Além disso, no Plano Municipal de Saúde de Santos 2022-2025, consta que a meta para 2023, 2024 e 2025 é garantir no mínimo 10 leitos de retaguarda em psiquiatria no Complexo Hospitalar da Zona Noroeste, justamente para garantir um atendimento completo e humanizado em casos como o do neto de Ana Maria.
Mais problemas
A aposentada conta que outras pessoas também reclamaram da precariedade do atendimento na UPA enquanto esteve na unidade. Ela foi à Ouvidoria da Prefeitura na última segunda-feira (20) para registrar a queixa e lá também se sentiu desamparada. “Como estava muito calor fui esperar o atendimento numa sala anexa mais arejada, pois nem lugar para sentar tinha. O funcionário ainda me disse que ali eu não podia ficar. Eu tenho 78 anos e estava passando mal. É um desrespeito muito grande com a população. Que saúde é essa?
A UPA Central, comandada pela organização social (OS) Instituto Nacional de Pesquisa e Gestão (InSaúde), foi o primeiro equipamento de urgência e emergência cuja gestão foi terceirizada pelo Governo, em 2016. Na época, o então prefeito Paulo Alexandre Barbosa alegou que a mudança do modelo de gestão garantiria a eficiência e qualidade do serviço para os usuários.

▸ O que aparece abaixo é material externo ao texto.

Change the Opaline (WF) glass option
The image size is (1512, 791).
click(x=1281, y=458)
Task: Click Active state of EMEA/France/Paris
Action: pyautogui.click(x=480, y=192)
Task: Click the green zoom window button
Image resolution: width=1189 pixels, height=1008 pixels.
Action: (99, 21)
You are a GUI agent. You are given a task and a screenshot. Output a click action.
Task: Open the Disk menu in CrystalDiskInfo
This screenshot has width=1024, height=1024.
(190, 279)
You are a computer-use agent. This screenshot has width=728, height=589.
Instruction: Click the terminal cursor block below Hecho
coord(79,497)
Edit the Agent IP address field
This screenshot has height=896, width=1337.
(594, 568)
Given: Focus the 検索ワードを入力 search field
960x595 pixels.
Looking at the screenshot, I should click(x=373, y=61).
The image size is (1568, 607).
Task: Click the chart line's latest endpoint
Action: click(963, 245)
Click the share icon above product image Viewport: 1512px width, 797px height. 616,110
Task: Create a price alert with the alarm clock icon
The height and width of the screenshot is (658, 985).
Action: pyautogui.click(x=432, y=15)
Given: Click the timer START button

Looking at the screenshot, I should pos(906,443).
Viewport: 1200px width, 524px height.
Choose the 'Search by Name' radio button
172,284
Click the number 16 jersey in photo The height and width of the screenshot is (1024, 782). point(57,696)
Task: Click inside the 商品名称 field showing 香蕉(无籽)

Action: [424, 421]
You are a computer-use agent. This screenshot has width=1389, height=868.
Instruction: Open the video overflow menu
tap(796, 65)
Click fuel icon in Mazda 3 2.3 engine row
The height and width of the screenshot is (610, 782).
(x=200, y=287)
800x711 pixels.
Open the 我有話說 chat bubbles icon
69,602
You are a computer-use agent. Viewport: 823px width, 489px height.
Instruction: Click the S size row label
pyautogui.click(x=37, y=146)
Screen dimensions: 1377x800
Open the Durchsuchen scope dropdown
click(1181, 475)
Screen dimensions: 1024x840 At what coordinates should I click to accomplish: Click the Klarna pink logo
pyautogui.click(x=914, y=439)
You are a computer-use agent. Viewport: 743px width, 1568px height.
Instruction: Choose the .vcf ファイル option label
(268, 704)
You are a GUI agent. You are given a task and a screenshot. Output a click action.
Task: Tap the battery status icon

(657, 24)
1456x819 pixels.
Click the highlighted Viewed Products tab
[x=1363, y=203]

Aconteceu exatamente o oposto. Desde então, as duas organizações sociais que passaram pela administração do equipamento foram alvos de muitas reclamações. Tanto a primeira OS (Fundação do ABC) quanto a atual (InSaúde) estão envolvidas em denúncias de irregularidades na saúde de outras cidades e até de outros estados.
Hoje a gestão terceirizada custa aos cofres da Prefeitura R$ 2 milhões por mês. O contrato pelos próximos cinco anos teve valor fixado em R$ 125.485.020,00 – 3% maior que o cobrado pela FUABC. Os médicos continuam atuando de forma “quarteirizada” e sem a fiscalização adequada pela Secretaria de Saúde. Saiba mais aqui:
CONTRA TODAS AS FORMAS DE TERCEIRIZAÇÃO
Disfarçadas sob uma expressão que esconde sua verdadeira natureza, as organizações sociais (OSs), organizações da sociedade civil (OSCs) e oscips não passam de empresas privadas, que substituem a administração pública e a contratação de profissionais pelo Estado. Várias possuem histórico de investigações e processos envolvendo fraudes, desvios e outros tipos de crimes.
No setor da saúde, essas “entidades”, quando não são instrumentos para corrupção com dinheiro público, servem como puro mecanismo para a terceirização dos serviços, o que resulta invariavelmente na redução dos salários e de direitos dos trabalhadores.
É evidente que todo esse processo de terceirização à galope em todo o Brasil traz como saldo para a sociedade a má qualidade do atendimento e o desmonte das políticas públicas.
Todos estes anos de subfinanciamento do SUS e demais serviços essenciais, de desmantelamento dos direitos sociais da classe trabalhadora, aumento da exploração e acirramento da crise social, econômica e sanitária são reflexos de um modo de produção que visa apenas obter lucros e rentabilidade para os capitais.
Mercantiliza, precariza e descarta a vida humana, sobretudo dos trabalhadores, enquanto executores dos serviços ou enquanto usuários destes mesmos serviços. O modelo de gestão pública por meio das Organizações Sociais e entidades afins é uma importante peça desta lógica nefasta e por isso deve ser combatido sempre.
Não à Terceirização e Privatização dos serviços públicos!